- [EXERCISE DIRECTIONS] Reproduce every line of the data below, requests included, and add 104 to each coordinate value in the answers.

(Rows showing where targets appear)
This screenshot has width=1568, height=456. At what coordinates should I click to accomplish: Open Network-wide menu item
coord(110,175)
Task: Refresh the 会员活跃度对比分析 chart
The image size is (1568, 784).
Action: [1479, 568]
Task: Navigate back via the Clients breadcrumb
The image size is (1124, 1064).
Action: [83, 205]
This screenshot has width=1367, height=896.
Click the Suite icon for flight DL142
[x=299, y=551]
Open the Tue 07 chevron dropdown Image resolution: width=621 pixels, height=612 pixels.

- [EXPECTED ANSWER]
This screenshot has width=1568, height=456. At what coordinates should I click to accomplish: Open Network-wide menu item
coord(214,279)
Task: Refresh the 会员活跃度对比分析 chart
The image size is (1568, 784).
Action: [1583, 672]
Task: Navigate back via the Clients breadcrumb
The image size is (1124, 1064).
Action: [187, 309]
This screenshot has width=1367, height=896.
Click the Suite icon for flight DL142
[x=403, y=655]
Open the Tue 07 chevron dropdown Image resolution: width=621 pixels, height=612 pixels.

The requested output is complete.